Dataset entries -
■ ■ ■ ■ ■ ■ ■

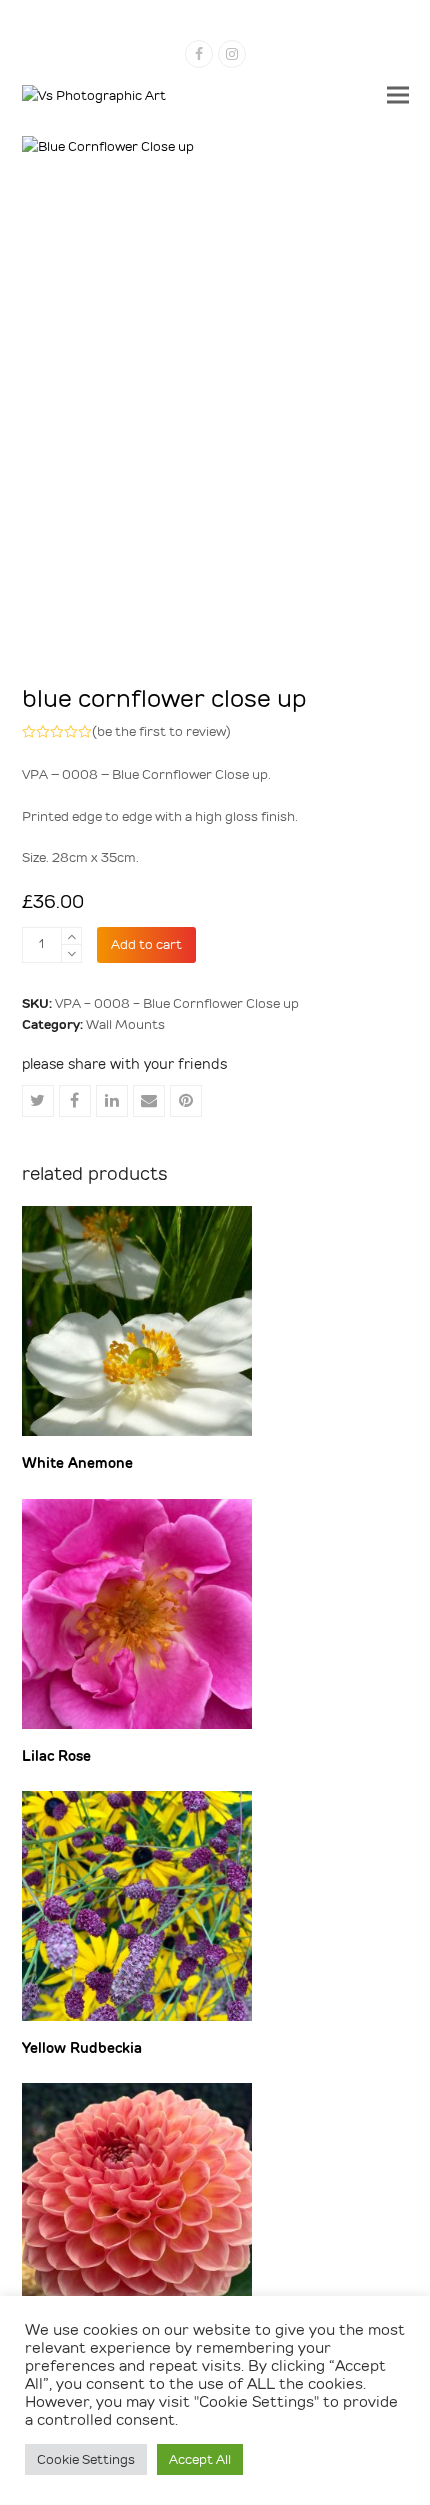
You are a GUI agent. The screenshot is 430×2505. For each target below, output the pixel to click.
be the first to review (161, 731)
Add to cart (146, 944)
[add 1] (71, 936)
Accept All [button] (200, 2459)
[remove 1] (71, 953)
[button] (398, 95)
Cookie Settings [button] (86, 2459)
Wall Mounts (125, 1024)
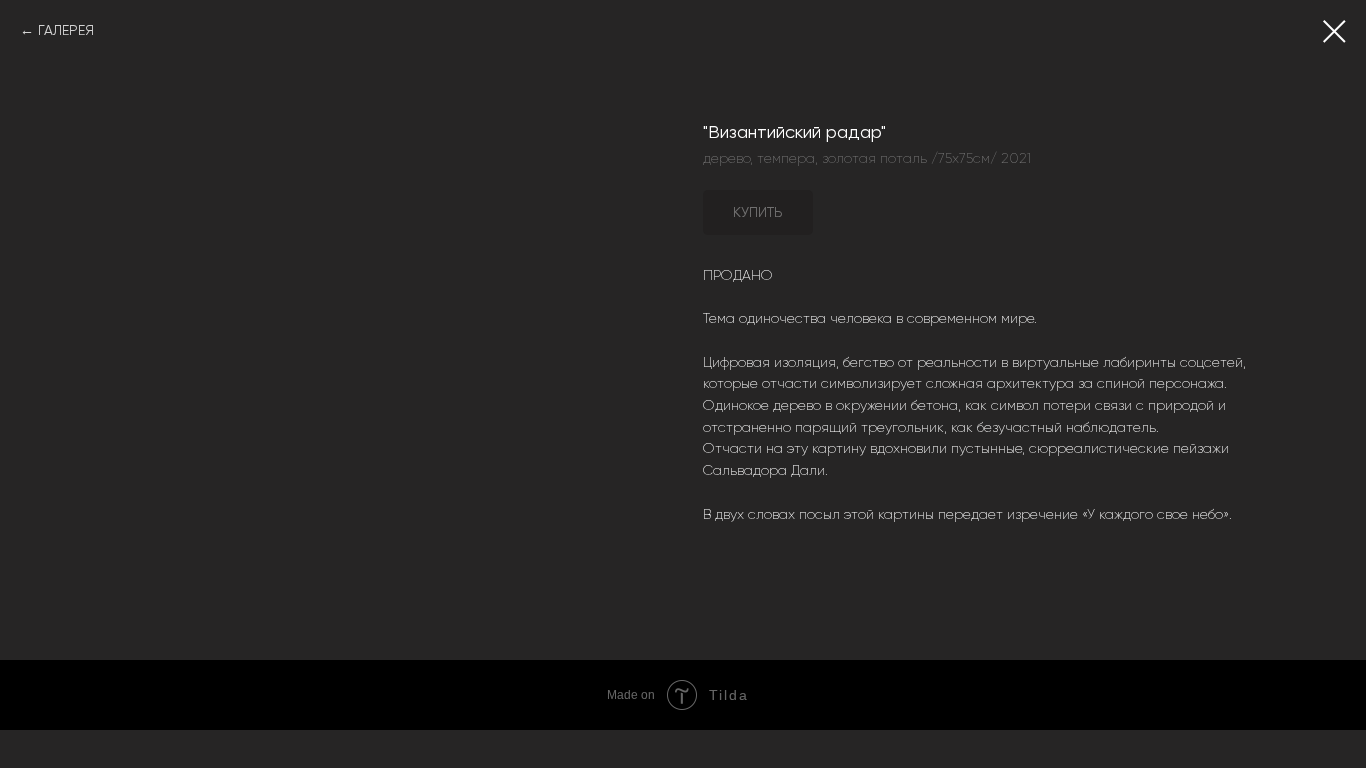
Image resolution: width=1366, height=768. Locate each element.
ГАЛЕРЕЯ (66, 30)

■ ■ ■ ■ ■ ■ ■

Nothing but the lines from the one containing "Add to cart (146, 944)" through the end of the entries is to be retyped, exactly as written and without pictures.

Task solution -
Add to cart (146, 944)
[add 1] (71, 936)
Accept All [button] (200, 2459)
[remove 1] (71, 953)
[button] (398, 95)
Cookie Settings [button] (86, 2459)
Wall Mounts (125, 1024)
Image resolution: width=1366, height=768. Locate each element.
ГАЛЕРЕЯ (66, 30)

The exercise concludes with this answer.